--- Record extracts Enclosed Below ---

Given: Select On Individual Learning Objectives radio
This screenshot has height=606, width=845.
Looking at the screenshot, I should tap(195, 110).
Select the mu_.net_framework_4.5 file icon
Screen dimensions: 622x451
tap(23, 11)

--- End of Enclosed Record extracts ---

__Work instructions__: Line by line, retype all of the entries.

__Reply__:
Given: Select On Individual Learning Objectives radio
This screenshot has height=606, width=845.
Looking at the screenshot, I should tap(195, 110).
Select the mu_.net_framework_4.5 file icon
Screen dimensions: 622x451
tap(23, 11)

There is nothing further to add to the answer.